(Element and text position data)

↓

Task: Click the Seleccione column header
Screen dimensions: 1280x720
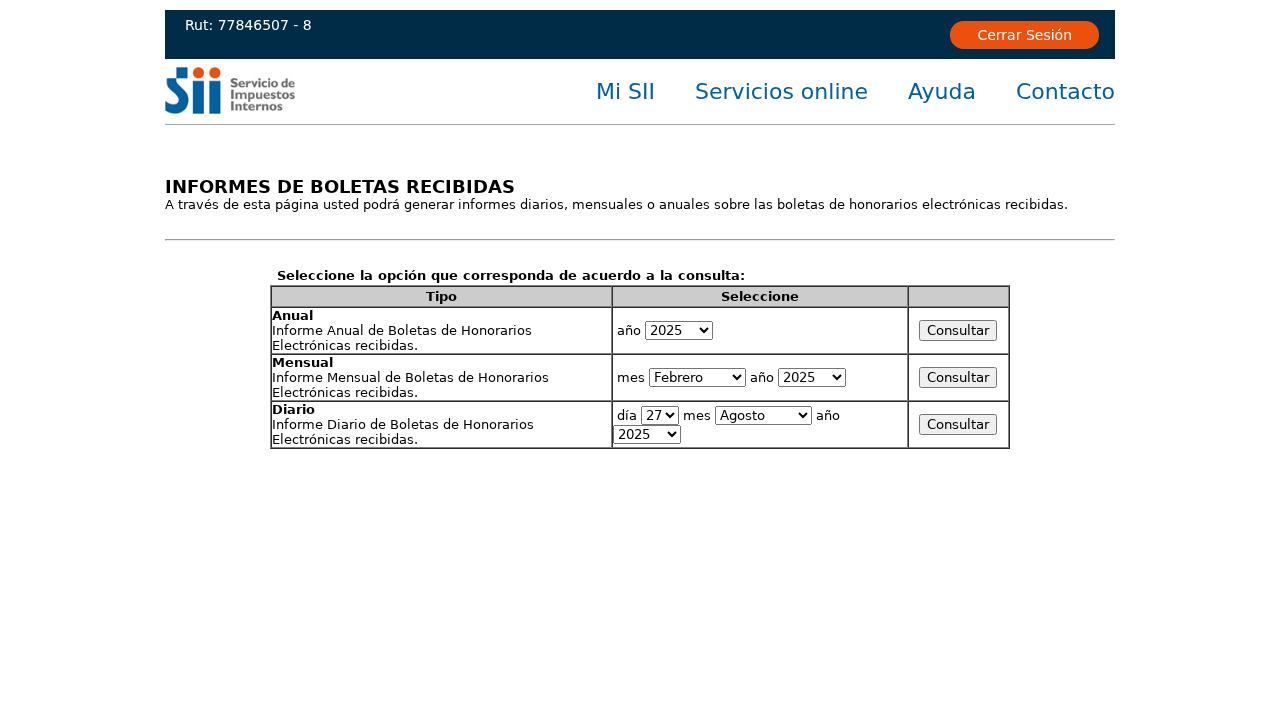Action: (760, 297)
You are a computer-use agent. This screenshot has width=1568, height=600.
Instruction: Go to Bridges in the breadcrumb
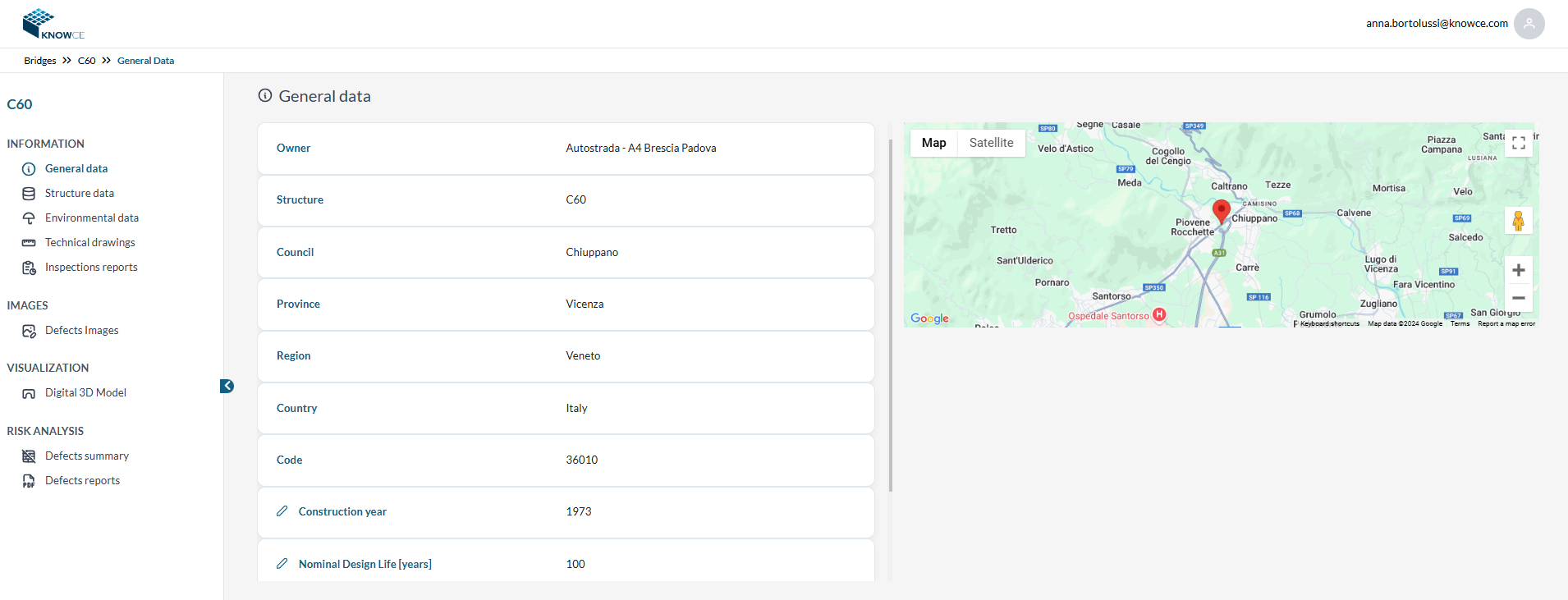click(x=40, y=61)
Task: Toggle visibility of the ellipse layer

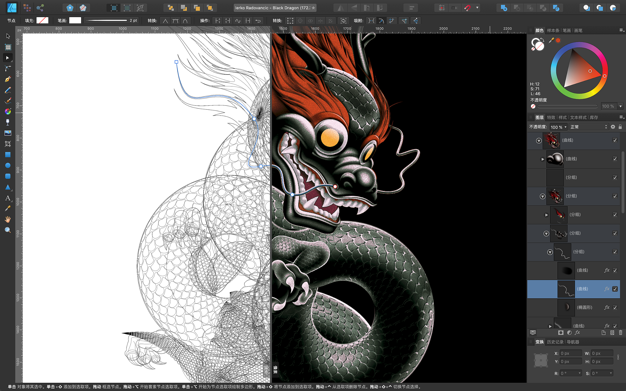Action: click(615, 307)
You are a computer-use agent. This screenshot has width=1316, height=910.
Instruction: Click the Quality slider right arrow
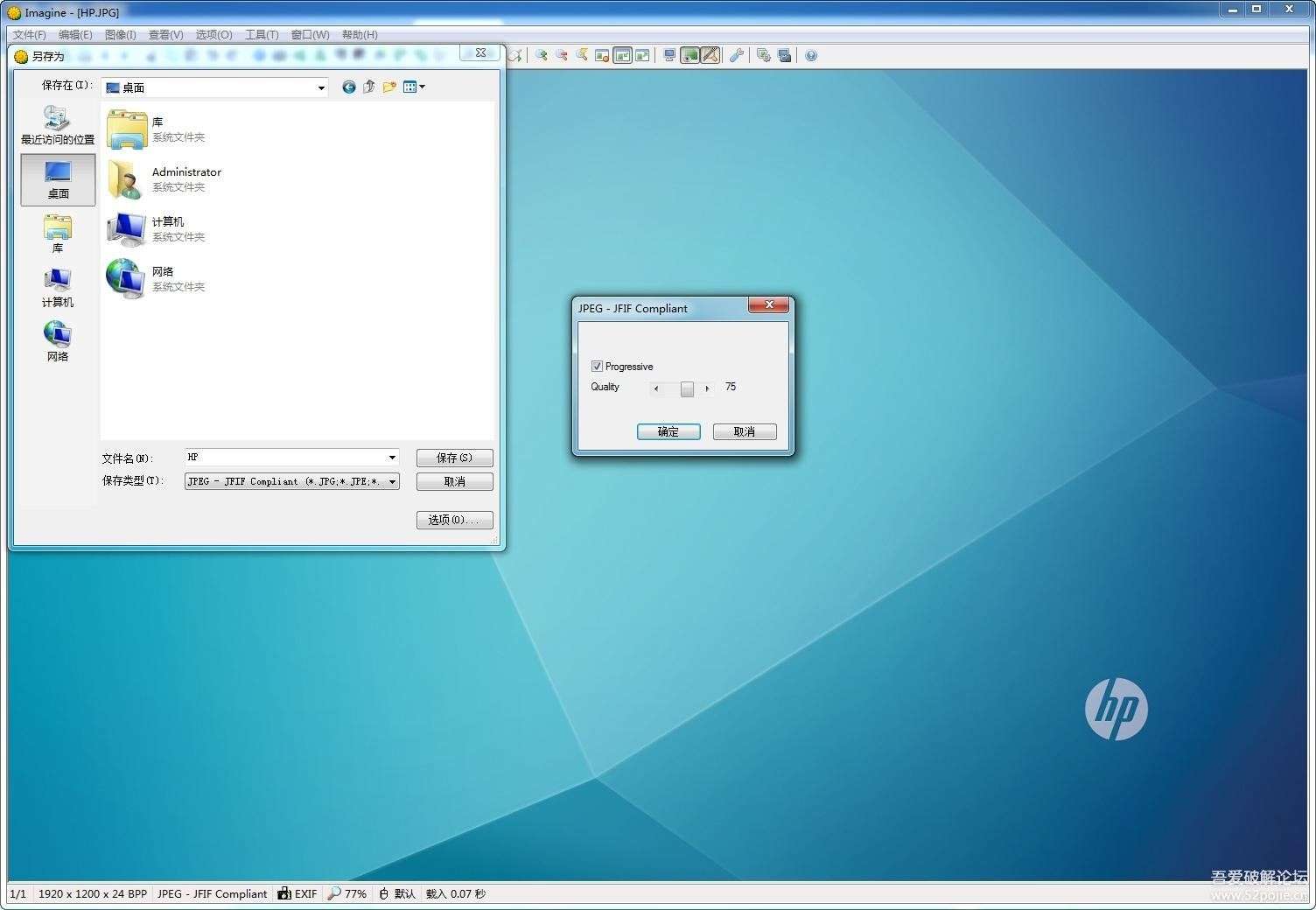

↑

Rewrite all the items as a numbered list with one line per number. Skip the blank lines and leave the pictures out.

### Written response
1. Task: Click the Seleccione column header
2. Screen dimensions: 1280x720
3. Action: (760, 297)
4. You are a computer-use agent. This screenshot has width=1568, height=600.
5. Instruction: Go to Bridges in the breadcrumb
6. click(x=40, y=61)
7. Task: Toggle visibility of the ellipse layer
8. Action: click(615, 307)
9. You are a computer-use agent. This screenshot has width=1316, height=910.
10. Instruction: Click the Quality slider right arrow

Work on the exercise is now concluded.